Et puis tout l’argent de la psychiatrie est partie pour l’ouverture des UHSA et les UMB. Voilà. Il y a très peu d’argent pour les services extra-hospitaliers et la psychiatrie de secteur. Avec des gens comme Bouygues qui se frottent les mains pour la construction de nouveaux bâtiments et je souligne aussi la puissance des labos. Ils « créent » même des troubles qui n’existaient pas avant. Certains troubles de l’enfance où l’on donne maintenant des médicaments aux enfants que l’on appellent sur-actif. La parole est de moins en moins pris en compte. C’est la psychiatrie biologique qui se développe avec les labos qui poussent derrière.

Rebellyon : Qu’est-ce que ça vous inspire la retraite dans sa dimension sociale ?

La retraite par répartition, c’est un acquis de la libération, c’est basé sur la solidarité des générations...

Immédiate quoi !

C’est le principe de la solidarité qui a été acquis par des luttes très dures, c’est le produit du conseil national de la résistance, de ceux qui avait combattu le nazisme. On y est attaché.
Et puis moi, la retraite ça évoque la vie quoi. Quand on a travaillé 40 ans, et bien il est temps de penser un peu à soi et puis vivre sa vie. Je me vois pas à 67 ans me lever à 4 et demie du matin pour aller bosser. Profiter de la vie, s’occuper de sa famille, se balader à la campagne, vivre enfin. Et pas la passer à l’hôpital parce qu’on sera trop vieux.

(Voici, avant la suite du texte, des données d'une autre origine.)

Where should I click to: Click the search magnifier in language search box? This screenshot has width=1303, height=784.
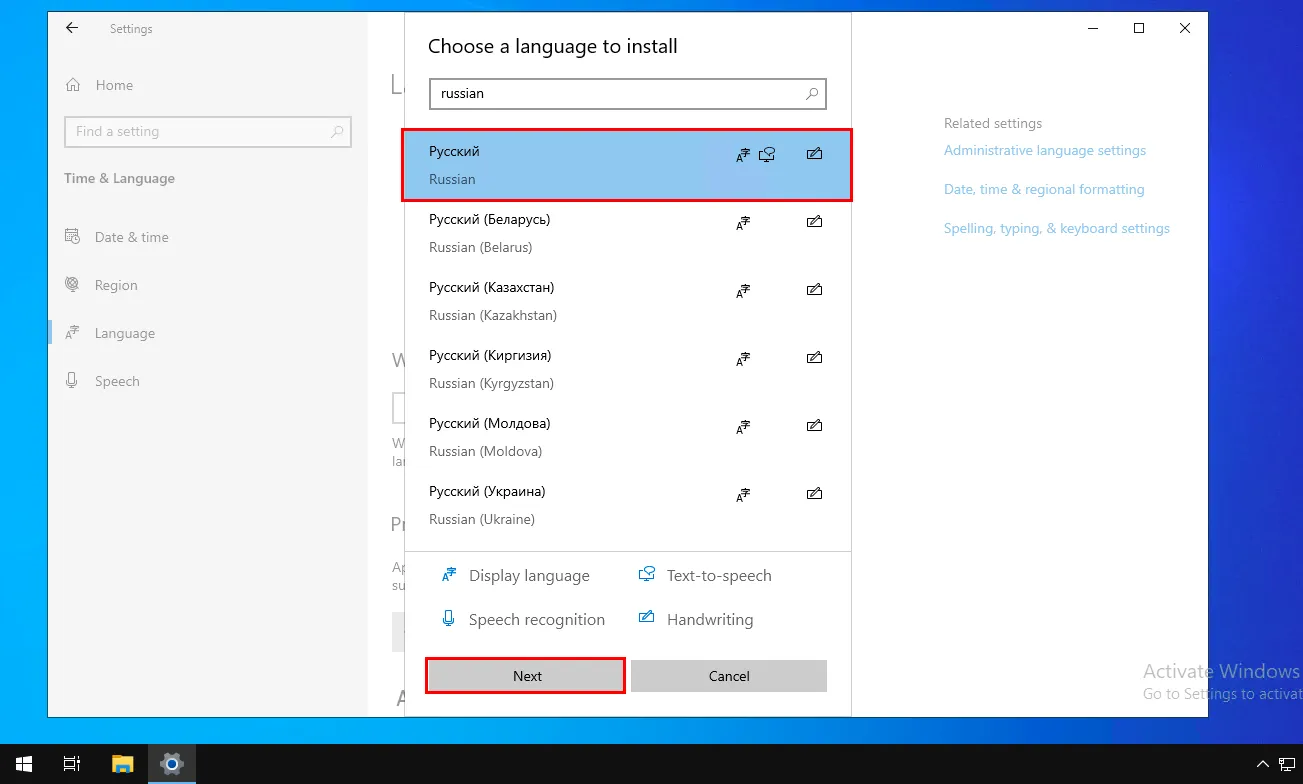812,94
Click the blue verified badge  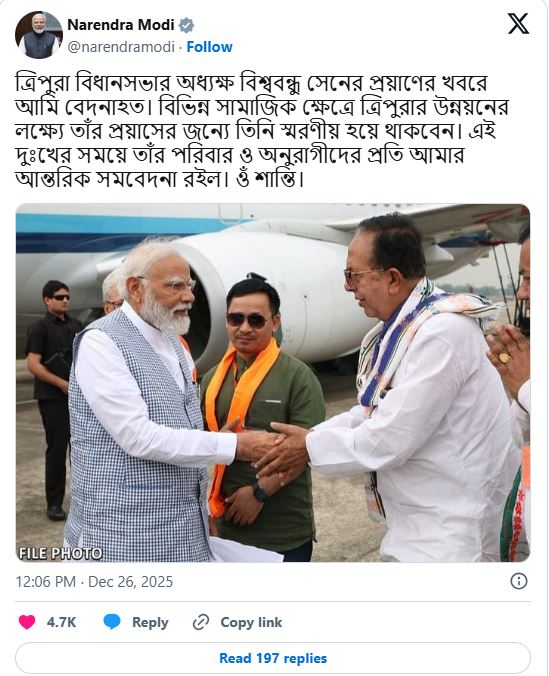(186, 25)
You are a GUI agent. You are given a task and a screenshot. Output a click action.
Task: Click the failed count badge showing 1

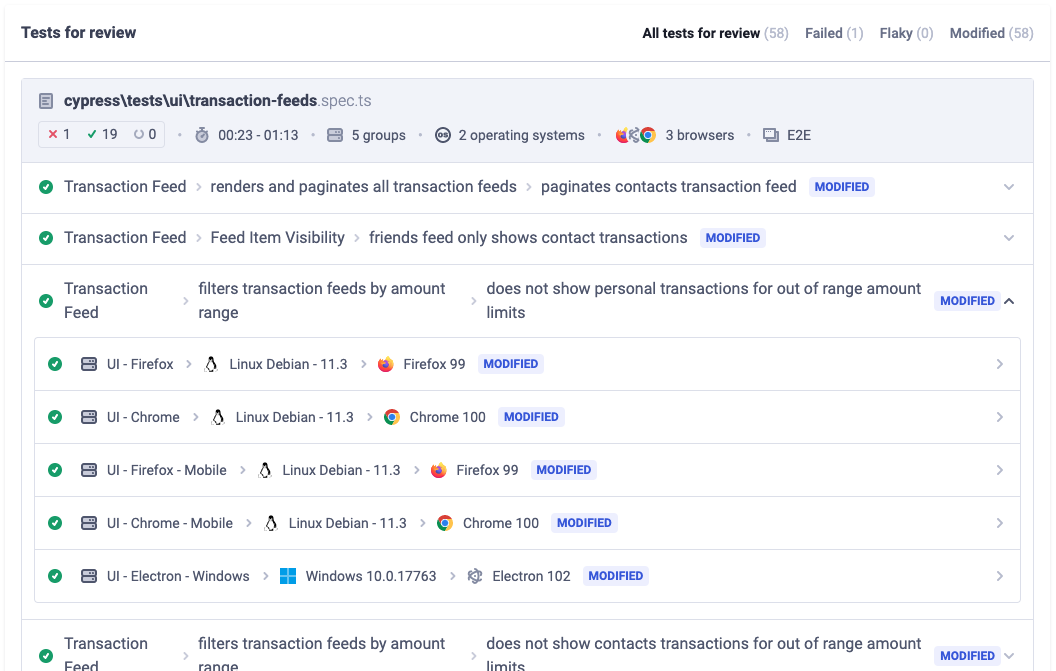[x=58, y=134]
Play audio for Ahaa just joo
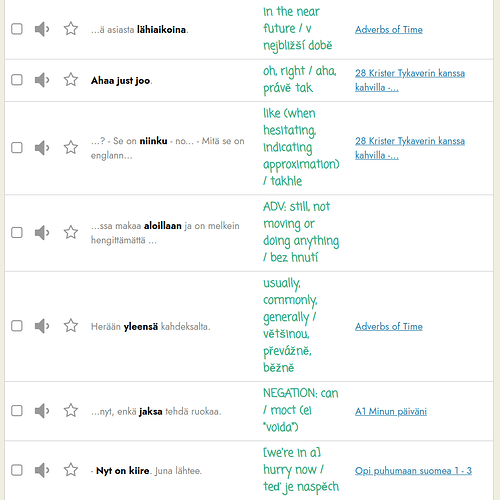The width and height of the screenshot is (500, 500). [x=42, y=80]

La retraite par répartition , on la défend face aux attaques mais c’est pas le pied. L’idéal c’est que les patrons ils payent la retraite de leur salariés. C’est nous qui payons la retraite des vieux. Au début du siècle la revendication de la CGT, c’était pas la répartition, c’était que les patrons payent la retraite des vieux ouvriers.

Oui, tu as raison, c’est pas le pied. Mais par rapport à la retraite par capitalisation c’est quelquechose à défendre.

Moi la retraite ça signifie pouvoir vieillir en toute dignité. C’est d’abord ça. C’est permettre à toute les personnes qui ont beaucoup trop travaillées, parce qu’il vaudrait mieux travailler tous et travailler moins, et bien de vivre dignement et pouvoir terminer ces jours de la meilleur façon qui soit.
Le boulot, il était dur il y a 30, 40 ou 50 ans, bien sur il était dur, mais aujourd’hui il est devenue difficile psychologiquement et les gens ne le supportent plus et tentent d’y échapper parce que les conditions sont devenues complètement con. Les salariés ont l’impression d’être compté pour du beurre et pris pour du bétail... C’est à dire on compte pas.... on est des bêtes à production. La retraite ça fait partie de la vie. Si on avait des meilleurs conditions de travail, eh bien la vieillesse elle suivra le même chemin. Comme on a des conditions de travail qui sont dramatique et bien ils vont nous faire une retraite dramatique.
Sur l’hôpital, il faut le dire, il y a une infirmière qui est venue travailler en intérim, elle avait plus de 70 ans. C’est ce qu’on veut pour demain, qu’il y en ait des dizaines dans cette situation...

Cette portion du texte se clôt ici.